++++ ITEMS

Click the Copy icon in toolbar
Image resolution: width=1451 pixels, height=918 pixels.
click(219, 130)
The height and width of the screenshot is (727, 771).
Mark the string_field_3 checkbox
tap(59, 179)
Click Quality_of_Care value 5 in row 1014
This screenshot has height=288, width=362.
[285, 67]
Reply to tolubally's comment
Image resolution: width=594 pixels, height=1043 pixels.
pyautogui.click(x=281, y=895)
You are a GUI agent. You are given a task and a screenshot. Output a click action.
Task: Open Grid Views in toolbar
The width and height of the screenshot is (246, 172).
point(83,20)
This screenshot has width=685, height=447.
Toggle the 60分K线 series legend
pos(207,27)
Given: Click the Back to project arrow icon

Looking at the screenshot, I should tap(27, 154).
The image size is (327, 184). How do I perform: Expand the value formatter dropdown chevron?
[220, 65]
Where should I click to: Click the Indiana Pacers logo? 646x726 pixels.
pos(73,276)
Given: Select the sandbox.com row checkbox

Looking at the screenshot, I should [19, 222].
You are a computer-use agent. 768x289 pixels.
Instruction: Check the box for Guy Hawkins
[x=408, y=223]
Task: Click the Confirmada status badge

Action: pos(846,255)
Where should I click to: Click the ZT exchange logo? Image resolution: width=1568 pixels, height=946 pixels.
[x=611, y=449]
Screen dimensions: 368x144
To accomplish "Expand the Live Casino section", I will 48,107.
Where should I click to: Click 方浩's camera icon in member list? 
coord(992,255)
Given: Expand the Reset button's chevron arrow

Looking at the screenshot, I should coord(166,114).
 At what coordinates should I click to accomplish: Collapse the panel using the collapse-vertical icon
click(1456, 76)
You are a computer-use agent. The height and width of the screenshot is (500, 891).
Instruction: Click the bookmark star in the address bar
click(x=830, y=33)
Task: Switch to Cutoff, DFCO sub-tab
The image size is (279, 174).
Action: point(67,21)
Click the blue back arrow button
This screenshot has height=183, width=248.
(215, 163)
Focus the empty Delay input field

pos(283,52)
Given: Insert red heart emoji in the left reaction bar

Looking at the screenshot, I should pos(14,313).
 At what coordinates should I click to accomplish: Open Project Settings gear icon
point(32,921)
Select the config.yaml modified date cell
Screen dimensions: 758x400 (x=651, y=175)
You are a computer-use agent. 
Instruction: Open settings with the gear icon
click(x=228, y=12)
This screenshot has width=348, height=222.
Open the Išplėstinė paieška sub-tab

++++++++

_YOUR TASK:_ Return every line of the records verbatim, from the line containing "Click Quality_of_Care value 5 in row 1014" through the line containing "click(x=830, y=33)", with both of those lines included.

_WRITTEN RESPONSE:_
Click Quality_of_Care value 5 in row 1014
This screenshot has height=288, width=362.
[285, 67]
Reply to tolubally's comment
Image resolution: width=594 pixels, height=1043 pixels.
pyautogui.click(x=281, y=895)
You are a GUI agent. You are given a task and a screenshot. Output a click action.
Task: Open Grid Views in toolbar
The width and height of the screenshot is (246, 172).
point(83,20)
This screenshot has width=685, height=447.
Toggle the 60分K线 series legend
pos(207,27)
Given: Click the Back to project arrow icon

Looking at the screenshot, I should tap(27, 154).
The image size is (327, 184). How do I perform: Expand the value formatter dropdown chevron?
[220, 65]
Where should I click to: Click the Indiana Pacers logo? 646x726 pixels.
pos(73,276)
Given: Select the sandbox.com row checkbox

Looking at the screenshot, I should [19, 222].
You are a computer-use agent. 768x289 pixels.
Instruction: Check the box for Guy Hawkins
[x=408, y=223]
Task: Click the Confirmada status badge

Action: pos(846,255)
Where should I click to: Click the ZT exchange logo? Image resolution: width=1568 pixels, height=946 pixels.
[x=611, y=449]
Screen dimensions: 368x144
To accomplish "Expand the Live Casino section", I will 48,107.
Where should I click to: Click 方浩's camera icon in member list? 
coord(992,255)
Given: Expand the Reset button's chevron arrow

Looking at the screenshot, I should coord(166,114).
 At what coordinates should I click to accomplish: Collapse the panel using the collapse-vertical icon
click(1456, 76)
You are a computer-use agent. The height and width of the screenshot is (500, 891).
Instruction: Click the bookmark star in the address bar
click(x=830, y=33)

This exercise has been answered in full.